Your task -> All that should be output is the block of lines below from the line with "Given: Open the notifications bell icon" to the line with "Open 商品管理 in", both included, exactly as written.

Data ->
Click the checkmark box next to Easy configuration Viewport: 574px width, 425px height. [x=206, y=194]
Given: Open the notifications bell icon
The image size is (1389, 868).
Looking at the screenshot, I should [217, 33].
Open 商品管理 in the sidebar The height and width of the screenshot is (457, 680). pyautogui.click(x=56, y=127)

---

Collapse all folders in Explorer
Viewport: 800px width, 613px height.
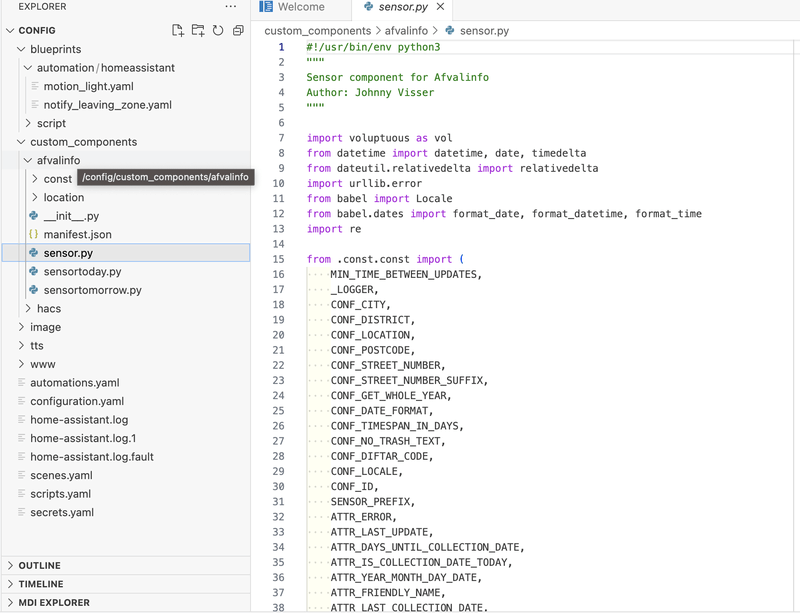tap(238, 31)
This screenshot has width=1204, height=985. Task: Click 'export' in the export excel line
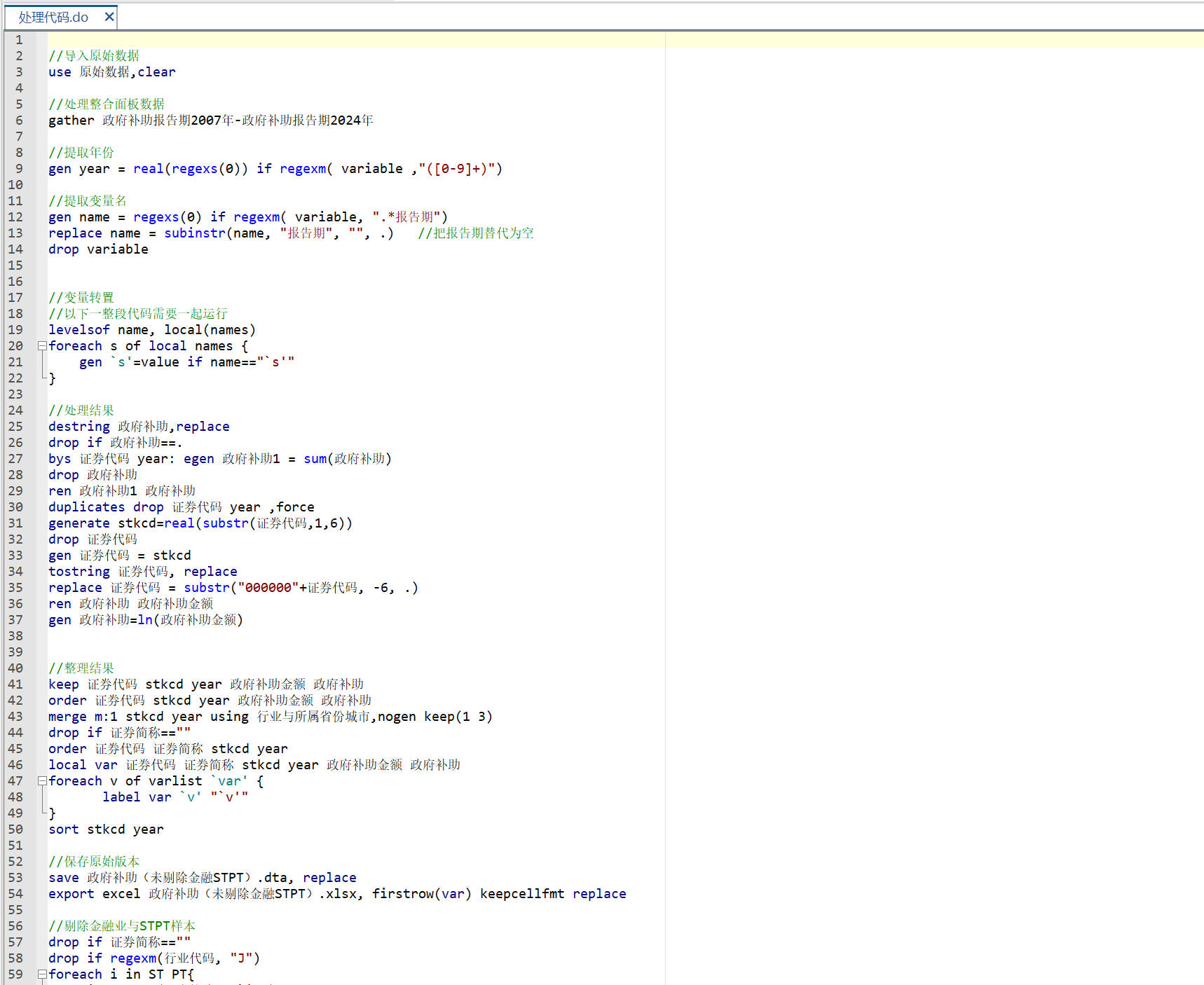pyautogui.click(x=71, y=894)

Answer for this exercise ->
Given: Open the notifications bell icon
The image size is (1389, 868).
Looking at the screenshot, I should [217, 33].
Open 商品管理 in the sidebar The height and width of the screenshot is (457, 680). pyautogui.click(x=56, y=127)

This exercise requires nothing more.